By Cooper Neslon
Up until last night I didn’t think horror movies could get much more disturbing in a slice-a-person-up kind of way than watching the likes of Saw or Hostel... and then I watched The Human Centipede. As a horror movie goes there isn’t much to it unless you are the type of a person that fears the that-could-actually-happen-to-me type of scenario. Nothing throughout the movie really makes you jump, and the level of gore that you actually see is only at about a three in my books, but the concept and what the film leaves to the imagination is more than enough to make you sick to your stomach. In all, the production value is subpar and the acting is only so-so. The only thing that gives this movie any reason to be watched is if the concept of stitching three people together mouth to anus intrigues you enough to waste a couple hours of your life; otherwise take my advice and don’t pick this movie up.
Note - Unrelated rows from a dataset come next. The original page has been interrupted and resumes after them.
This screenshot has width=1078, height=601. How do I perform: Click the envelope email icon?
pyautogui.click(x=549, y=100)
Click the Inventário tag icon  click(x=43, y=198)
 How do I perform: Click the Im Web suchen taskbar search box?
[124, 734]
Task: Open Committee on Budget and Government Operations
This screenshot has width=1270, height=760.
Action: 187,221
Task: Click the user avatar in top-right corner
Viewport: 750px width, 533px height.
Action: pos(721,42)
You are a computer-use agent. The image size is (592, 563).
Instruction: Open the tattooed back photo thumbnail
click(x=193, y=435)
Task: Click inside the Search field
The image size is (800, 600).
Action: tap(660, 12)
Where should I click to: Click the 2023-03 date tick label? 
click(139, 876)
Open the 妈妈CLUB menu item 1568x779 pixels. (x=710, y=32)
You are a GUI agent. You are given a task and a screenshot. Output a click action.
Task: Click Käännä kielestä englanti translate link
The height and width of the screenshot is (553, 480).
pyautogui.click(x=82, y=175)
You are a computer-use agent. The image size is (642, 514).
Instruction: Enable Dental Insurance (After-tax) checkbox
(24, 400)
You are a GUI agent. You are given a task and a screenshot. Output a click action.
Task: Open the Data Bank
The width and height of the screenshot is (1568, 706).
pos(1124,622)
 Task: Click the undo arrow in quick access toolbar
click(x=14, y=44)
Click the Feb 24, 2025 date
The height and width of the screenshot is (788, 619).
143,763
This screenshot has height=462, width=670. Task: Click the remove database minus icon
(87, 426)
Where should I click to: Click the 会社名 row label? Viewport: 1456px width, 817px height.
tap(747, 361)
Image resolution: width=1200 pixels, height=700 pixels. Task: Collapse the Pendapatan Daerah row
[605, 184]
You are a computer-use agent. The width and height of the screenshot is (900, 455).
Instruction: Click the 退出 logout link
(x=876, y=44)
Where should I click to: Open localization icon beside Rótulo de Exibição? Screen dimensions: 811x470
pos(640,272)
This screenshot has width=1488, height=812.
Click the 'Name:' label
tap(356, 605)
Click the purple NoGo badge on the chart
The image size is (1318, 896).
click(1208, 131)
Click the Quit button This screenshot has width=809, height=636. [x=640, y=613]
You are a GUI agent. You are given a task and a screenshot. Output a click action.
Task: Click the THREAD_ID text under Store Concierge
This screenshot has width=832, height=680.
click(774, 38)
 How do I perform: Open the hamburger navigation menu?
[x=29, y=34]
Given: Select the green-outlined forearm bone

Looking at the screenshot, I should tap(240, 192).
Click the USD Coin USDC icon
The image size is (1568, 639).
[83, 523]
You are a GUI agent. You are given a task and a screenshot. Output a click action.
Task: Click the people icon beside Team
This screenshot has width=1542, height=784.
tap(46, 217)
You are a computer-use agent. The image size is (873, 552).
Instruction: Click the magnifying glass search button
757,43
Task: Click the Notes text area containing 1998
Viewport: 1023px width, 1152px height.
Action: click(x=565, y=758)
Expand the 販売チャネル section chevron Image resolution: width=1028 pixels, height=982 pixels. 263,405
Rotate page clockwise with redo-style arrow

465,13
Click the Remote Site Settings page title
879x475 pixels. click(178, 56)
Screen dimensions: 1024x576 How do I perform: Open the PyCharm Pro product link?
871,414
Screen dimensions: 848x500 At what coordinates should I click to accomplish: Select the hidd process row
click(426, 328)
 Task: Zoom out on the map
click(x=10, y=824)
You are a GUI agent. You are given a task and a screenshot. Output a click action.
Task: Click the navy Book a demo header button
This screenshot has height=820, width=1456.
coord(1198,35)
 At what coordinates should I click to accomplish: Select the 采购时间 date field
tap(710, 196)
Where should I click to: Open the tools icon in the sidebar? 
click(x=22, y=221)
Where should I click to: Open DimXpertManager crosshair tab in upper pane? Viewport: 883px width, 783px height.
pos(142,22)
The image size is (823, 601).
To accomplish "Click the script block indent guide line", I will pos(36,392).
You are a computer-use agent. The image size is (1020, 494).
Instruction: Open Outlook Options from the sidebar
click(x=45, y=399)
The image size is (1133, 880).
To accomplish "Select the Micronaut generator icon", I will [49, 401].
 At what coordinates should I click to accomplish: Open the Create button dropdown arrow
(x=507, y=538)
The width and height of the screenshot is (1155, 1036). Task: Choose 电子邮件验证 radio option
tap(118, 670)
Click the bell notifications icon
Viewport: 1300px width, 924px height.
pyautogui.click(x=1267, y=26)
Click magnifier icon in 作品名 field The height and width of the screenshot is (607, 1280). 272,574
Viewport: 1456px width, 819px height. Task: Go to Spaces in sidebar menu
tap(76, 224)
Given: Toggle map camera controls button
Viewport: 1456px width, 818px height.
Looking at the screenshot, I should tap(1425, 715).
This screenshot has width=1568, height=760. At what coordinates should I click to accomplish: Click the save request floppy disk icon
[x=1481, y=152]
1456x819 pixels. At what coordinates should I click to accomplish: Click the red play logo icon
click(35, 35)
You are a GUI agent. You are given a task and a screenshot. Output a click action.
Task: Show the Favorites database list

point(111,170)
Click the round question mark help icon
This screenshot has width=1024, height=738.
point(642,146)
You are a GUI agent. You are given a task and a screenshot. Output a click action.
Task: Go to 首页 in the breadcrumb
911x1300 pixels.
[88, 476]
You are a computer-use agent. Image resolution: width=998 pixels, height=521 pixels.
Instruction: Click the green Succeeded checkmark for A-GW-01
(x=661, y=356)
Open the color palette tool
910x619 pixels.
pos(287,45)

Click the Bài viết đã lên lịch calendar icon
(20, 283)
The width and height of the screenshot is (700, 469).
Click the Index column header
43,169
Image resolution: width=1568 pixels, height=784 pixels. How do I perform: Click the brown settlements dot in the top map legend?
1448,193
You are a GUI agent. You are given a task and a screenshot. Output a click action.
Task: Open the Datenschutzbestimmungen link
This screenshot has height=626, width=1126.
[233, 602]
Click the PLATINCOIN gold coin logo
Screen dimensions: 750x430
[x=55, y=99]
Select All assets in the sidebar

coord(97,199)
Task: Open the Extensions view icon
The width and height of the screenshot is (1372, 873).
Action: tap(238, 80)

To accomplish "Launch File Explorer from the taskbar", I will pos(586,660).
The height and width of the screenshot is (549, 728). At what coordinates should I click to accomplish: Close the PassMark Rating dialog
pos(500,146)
Buy The Human Centipede DVD or The Human Centipede Blu-ray!
The Human Centipede is a gruesome horror movie written and directed by Tom Six. The main premise of the film is of a deranged German ex-surgeon, Dr. Heiter, whose fame was brought about by separating conjoined twins, and his twisted fantasy of making a conjoined triplet sharing one digestive tract. Heiter strikes gold when two lost American tourists, Lindsay and Jenny, wind up at his front door without a way out. Heiter drugs the two girls, and after capturing a Japanese tourist, Katsuro, begins his disturbed experiment by putting the three out one by one. After drugging Katsuro, Heiter takes an excruciatingly slow amount of time drugging Jenny, allowing Lindsay a chance to chew through her restraints and escape. After what has to be the worst, most brain-dead attempt at an escape in horror movie history, she is captured and drugged along with the other two prisoners. After this we now see Heiter’s experiment come to life, with Lindsay In the middle as punishment for her attempt to escape and Katsuro up front with Jenny bringing up the rear, no pun intended. I won’t reveal the rest, but the movie goes on displaying Dr. Heiter’s cruel mistreatment of his creation and a couple of cops checking out the report of the missing girls, leading to what to me was a pretty predictable ending.
In all I wasn’t too impressed with the film; it did live up to the hype of being a strange, crude, slightly intriguing film, but the main attraction of being 100 % medically accurate and of the connected digestive tract is hardly touched. Also the movie wasn’t good enough to begin with to have a couple of first-time actresses (Jenny and Lindsay) as the main characters. To me it was more of a sickening movie that I regret picking up then something that I found interesting and would recommend to others to watch.
YAY! Someone had the guts to speak out against this one-trick pony!